- **WRITTEN REQUEST**: Reproduce the following lines verbatim, keeping every line in its original order.

## START ENTRIES SHOWN

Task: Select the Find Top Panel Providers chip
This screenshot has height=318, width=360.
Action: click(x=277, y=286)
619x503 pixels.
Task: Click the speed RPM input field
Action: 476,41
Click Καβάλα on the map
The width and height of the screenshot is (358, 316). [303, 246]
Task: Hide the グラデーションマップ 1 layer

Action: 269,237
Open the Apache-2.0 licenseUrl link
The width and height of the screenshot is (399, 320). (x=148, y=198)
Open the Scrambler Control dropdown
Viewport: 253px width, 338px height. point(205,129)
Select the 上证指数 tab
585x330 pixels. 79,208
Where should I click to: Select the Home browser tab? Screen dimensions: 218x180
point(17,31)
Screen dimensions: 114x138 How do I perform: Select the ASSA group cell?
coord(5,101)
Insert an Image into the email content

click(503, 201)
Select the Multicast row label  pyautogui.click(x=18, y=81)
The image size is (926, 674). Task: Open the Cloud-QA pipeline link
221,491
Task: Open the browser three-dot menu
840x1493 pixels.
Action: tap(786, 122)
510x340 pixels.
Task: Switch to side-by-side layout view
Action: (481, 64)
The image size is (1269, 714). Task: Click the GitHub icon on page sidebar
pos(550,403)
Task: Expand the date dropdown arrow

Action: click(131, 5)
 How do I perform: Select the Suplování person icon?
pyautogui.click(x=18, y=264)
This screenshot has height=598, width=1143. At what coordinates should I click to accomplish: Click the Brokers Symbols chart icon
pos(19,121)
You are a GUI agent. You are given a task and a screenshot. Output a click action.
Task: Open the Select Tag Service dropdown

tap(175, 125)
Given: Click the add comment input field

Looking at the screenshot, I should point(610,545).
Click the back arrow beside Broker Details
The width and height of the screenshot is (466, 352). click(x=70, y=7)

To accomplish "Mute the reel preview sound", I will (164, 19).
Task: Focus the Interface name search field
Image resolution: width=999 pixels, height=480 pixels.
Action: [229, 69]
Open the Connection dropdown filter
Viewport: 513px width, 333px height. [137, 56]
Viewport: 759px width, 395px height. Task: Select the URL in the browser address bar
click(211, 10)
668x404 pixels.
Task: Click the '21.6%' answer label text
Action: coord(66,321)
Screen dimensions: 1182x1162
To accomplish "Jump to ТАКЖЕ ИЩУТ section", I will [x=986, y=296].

## END ENTRIES SHOWN

- **THE RESULT**:
Task: Select the Find Top Panel Providers chip
This screenshot has height=318, width=360.
Action: click(x=277, y=286)
619x503 pixels.
Task: Click the speed RPM input field
Action: 476,41
Click Καβάλα on the map
The width and height of the screenshot is (358, 316). [303, 246]
Task: Hide the グラデーションマップ 1 layer

Action: 269,237
Open the Apache-2.0 licenseUrl link
The width and height of the screenshot is (399, 320). (x=148, y=198)
Open the Scrambler Control dropdown
Viewport: 253px width, 338px height. point(205,129)
Select the 上证指数 tab
585x330 pixels. 79,208
Where should I click to: Select the Home browser tab? Screen dimensions: 218x180
point(17,31)
Screen dimensions: 114x138 How do I perform: Select the ASSA group cell?
coord(5,101)
Insert an Image into the email content

click(503, 201)
Select the Multicast row label  pyautogui.click(x=18, y=81)
The image size is (926, 674). Task: Open the Cloud-QA pipeline link
221,491
Task: Open the browser three-dot menu
840x1493 pixels.
Action: tap(786, 122)
510x340 pixels.
Task: Switch to side-by-side layout view
Action: (481, 64)
The image size is (1269, 714). Task: Click the GitHub icon on page sidebar
pos(550,403)
Task: Expand the date dropdown arrow

Action: click(131, 5)
 How do I perform: Select the Suplování person icon?
pyautogui.click(x=18, y=264)
This screenshot has height=598, width=1143. At what coordinates should I click to accomplish: Click the Brokers Symbols chart icon
pos(19,121)
You are a GUI agent. You are given a task and a screenshot. Output a click action.
Task: Open the Select Tag Service dropdown

tap(175, 125)
Given: Click the add comment input field

Looking at the screenshot, I should point(610,545).
Click the back arrow beside Broker Details
The width and height of the screenshot is (466, 352). click(x=70, y=7)

To accomplish "Mute the reel preview sound", I will (164, 19).
Task: Focus the Interface name search field
Image resolution: width=999 pixels, height=480 pixels.
Action: [229, 69]
Open the Connection dropdown filter
Viewport: 513px width, 333px height. [137, 56]
Viewport: 759px width, 395px height. Task: Select the URL in the browser address bar
click(211, 10)
668x404 pixels.
Task: Click the '21.6%' answer label text
Action: coord(66,321)
Screen dimensions: 1182x1162
To accomplish "Jump to ТАКЖЕ ИЩУТ section", I will [x=986, y=296].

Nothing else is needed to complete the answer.